[Collected data]
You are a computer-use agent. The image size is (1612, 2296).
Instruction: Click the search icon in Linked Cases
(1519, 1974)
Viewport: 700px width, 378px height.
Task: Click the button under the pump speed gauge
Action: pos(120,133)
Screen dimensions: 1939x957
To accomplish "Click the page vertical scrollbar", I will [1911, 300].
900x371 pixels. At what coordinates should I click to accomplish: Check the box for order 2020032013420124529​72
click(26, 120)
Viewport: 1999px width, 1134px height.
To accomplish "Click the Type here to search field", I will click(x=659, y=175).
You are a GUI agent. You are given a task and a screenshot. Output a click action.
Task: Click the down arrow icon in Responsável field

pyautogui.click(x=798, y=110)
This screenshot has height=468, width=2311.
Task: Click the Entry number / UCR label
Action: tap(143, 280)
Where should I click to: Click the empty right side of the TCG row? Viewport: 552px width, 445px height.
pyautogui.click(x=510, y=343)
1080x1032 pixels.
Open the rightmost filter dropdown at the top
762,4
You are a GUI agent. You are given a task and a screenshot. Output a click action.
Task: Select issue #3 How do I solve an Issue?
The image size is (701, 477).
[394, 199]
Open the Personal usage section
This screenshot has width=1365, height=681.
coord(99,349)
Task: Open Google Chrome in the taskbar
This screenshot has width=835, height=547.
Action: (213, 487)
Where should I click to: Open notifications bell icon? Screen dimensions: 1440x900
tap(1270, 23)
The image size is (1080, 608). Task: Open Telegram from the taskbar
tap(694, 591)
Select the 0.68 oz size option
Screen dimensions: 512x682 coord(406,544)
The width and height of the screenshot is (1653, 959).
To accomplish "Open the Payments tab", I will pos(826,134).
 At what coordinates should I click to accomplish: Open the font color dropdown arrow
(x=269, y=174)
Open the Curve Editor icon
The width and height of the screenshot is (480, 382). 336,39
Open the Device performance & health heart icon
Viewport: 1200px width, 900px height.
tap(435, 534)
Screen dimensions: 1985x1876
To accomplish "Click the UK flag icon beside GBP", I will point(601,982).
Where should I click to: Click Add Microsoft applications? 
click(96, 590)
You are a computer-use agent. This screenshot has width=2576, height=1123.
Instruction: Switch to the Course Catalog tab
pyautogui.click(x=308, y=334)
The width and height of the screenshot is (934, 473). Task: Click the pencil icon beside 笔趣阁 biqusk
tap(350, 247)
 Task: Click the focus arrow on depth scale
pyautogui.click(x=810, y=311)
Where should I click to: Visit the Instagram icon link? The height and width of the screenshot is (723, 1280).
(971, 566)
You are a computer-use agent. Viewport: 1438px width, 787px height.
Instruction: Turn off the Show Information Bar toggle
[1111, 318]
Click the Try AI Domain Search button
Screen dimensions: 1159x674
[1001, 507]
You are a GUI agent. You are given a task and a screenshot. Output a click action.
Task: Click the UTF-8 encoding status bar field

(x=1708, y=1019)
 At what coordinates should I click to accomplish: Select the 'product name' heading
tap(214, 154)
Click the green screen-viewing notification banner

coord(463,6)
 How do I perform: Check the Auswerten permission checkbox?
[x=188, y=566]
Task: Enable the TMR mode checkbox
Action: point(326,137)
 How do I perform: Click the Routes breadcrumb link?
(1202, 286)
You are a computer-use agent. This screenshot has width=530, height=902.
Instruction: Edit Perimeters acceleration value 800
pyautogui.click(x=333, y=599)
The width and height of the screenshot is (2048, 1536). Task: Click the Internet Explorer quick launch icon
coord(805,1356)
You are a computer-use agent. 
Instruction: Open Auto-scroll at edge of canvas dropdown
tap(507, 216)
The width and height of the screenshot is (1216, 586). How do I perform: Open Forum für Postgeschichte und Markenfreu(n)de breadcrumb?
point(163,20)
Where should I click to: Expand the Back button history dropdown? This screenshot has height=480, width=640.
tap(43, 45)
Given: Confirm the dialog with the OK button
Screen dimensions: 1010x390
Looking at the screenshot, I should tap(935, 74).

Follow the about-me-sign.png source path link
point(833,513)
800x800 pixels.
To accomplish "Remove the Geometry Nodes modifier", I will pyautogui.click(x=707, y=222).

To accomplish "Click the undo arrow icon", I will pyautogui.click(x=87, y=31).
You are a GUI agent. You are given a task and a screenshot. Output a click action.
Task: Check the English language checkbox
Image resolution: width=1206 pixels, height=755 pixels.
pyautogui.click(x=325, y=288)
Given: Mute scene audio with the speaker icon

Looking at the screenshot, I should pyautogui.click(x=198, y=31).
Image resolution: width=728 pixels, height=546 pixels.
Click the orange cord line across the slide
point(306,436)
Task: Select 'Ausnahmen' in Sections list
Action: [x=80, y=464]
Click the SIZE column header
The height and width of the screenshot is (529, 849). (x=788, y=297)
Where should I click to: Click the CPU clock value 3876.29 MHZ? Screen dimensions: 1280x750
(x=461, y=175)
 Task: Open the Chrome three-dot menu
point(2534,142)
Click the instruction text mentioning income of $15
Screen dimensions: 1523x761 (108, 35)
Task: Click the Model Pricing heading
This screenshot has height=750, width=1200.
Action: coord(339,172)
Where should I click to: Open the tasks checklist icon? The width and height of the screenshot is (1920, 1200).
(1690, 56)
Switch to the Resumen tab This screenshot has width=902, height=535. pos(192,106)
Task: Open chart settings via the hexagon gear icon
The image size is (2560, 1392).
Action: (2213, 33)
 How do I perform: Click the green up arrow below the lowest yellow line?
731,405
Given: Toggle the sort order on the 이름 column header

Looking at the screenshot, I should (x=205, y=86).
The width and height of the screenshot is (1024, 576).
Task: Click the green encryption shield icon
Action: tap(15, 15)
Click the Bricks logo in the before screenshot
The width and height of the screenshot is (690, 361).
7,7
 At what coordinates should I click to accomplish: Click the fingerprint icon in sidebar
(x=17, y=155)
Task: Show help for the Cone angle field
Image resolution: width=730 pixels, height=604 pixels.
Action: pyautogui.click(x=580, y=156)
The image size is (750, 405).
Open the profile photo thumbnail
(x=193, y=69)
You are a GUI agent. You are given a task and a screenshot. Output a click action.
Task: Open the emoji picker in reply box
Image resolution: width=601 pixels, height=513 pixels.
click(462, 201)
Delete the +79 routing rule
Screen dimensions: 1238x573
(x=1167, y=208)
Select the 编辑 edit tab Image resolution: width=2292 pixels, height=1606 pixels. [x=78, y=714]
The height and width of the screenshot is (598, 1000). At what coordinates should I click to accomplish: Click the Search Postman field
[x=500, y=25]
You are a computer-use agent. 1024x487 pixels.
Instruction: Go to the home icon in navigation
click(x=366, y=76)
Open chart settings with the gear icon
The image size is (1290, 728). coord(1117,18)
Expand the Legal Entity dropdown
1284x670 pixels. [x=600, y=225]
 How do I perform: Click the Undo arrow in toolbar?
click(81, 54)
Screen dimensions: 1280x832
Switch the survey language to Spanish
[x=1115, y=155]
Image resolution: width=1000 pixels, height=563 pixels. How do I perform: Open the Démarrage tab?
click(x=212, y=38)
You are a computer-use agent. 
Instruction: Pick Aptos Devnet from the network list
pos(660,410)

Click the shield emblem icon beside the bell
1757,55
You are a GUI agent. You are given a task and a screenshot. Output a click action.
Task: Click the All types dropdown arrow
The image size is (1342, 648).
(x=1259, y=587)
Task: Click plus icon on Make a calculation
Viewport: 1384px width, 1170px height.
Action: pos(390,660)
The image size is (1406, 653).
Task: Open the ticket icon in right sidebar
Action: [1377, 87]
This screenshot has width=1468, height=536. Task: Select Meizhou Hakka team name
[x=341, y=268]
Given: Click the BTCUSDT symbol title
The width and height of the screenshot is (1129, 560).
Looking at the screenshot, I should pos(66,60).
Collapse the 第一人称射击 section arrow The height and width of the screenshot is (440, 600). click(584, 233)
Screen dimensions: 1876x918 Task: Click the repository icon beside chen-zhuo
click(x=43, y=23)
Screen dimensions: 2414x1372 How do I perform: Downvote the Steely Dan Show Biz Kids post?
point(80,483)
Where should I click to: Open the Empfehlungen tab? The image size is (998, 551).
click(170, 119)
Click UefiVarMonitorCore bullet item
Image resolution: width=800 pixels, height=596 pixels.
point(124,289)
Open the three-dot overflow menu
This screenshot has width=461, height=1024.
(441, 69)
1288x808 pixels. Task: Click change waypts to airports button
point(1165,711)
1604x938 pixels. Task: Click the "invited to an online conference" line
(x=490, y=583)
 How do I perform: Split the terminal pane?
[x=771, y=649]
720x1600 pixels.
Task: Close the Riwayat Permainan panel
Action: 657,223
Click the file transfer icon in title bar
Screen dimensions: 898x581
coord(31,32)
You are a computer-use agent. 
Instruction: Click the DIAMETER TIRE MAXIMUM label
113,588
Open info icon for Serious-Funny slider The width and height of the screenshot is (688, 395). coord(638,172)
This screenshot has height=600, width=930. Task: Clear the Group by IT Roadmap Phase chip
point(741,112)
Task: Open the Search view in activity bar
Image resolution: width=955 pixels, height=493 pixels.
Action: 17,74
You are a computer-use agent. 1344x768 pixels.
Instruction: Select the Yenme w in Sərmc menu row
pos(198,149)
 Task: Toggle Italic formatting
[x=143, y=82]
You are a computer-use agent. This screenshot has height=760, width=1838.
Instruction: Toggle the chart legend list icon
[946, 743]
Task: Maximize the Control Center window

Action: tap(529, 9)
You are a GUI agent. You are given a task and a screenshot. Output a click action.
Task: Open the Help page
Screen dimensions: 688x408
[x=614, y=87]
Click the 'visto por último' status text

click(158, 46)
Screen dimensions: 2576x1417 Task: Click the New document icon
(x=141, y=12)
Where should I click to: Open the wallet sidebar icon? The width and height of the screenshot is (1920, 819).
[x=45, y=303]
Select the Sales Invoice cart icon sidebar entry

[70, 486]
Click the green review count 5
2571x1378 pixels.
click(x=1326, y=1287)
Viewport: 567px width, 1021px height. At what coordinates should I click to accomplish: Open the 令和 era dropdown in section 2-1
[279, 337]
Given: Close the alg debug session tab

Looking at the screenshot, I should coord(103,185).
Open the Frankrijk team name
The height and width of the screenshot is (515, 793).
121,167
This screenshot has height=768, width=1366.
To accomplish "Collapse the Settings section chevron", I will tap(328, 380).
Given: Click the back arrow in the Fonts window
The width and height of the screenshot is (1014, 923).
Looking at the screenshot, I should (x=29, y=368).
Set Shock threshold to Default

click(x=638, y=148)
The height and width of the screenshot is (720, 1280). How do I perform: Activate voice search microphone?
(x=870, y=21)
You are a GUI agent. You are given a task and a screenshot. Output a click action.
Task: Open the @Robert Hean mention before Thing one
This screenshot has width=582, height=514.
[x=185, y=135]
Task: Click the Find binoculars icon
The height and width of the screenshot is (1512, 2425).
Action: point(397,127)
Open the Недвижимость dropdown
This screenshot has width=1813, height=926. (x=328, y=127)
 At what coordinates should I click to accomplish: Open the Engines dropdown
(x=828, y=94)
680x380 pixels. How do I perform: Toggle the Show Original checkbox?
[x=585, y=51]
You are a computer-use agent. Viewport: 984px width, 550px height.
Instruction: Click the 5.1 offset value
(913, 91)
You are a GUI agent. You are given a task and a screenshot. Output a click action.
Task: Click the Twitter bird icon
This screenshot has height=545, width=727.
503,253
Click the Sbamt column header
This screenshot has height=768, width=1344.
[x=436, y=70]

[SHORT TASK]: Write out the items again without any change, beginning with the line that contains "Screen dimensions: 1280x832" and continuing through the line that contains "(x=490, y=583)", with both of those lines included.

[COMPLETE RESPONSE]:
Screen dimensions: 1280x832
Switch the survey language to Spanish
[x=1115, y=155]
Image resolution: width=1000 pixels, height=563 pixels. How do I perform: Open the Démarrage tab?
click(x=212, y=38)
You are a computer-use agent. 
Instruction: Pick Aptos Devnet from the network list
pos(660,410)

Click the shield emblem icon beside the bell
1757,55
You are a GUI agent. You are given a task and a screenshot. Output a click action.
Task: Click the All types dropdown arrow
The image size is (1342, 648).
(x=1259, y=587)
Task: Click plus icon on Make a calculation
Viewport: 1384px width, 1170px height.
Action: pos(390,660)
The image size is (1406, 653).
Task: Open the ticket icon in right sidebar
Action: [1377, 87]
This screenshot has width=1468, height=536. Task: Select Meizhou Hakka team name
[x=341, y=268]
Given: Click the BTCUSDT symbol title
The width and height of the screenshot is (1129, 560).
Looking at the screenshot, I should pos(66,60).
Collapse the 第一人称射击 section arrow The height and width of the screenshot is (440, 600). click(584, 233)
Screen dimensions: 1876x918 Task: Click the repository icon beside chen-zhuo
click(x=43, y=23)
Screen dimensions: 2414x1372 How do I perform: Downvote the Steely Dan Show Biz Kids post?
point(80,483)
Where should I click to: Open the Empfehlungen tab? The image size is (998, 551).
click(170, 119)
Click UefiVarMonitorCore bullet item
Image resolution: width=800 pixels, height=596 pixels.
point(124,289)
Open the three-dot overflow menu
This screenshot has width=461, height=1024.
(441, 69)
1288x808 pixels. Task: Click change waypts to airports button
point(1165,711)
1604x938 pixels. Task: Click the "invited to an online conference" line
(x=490, y=583)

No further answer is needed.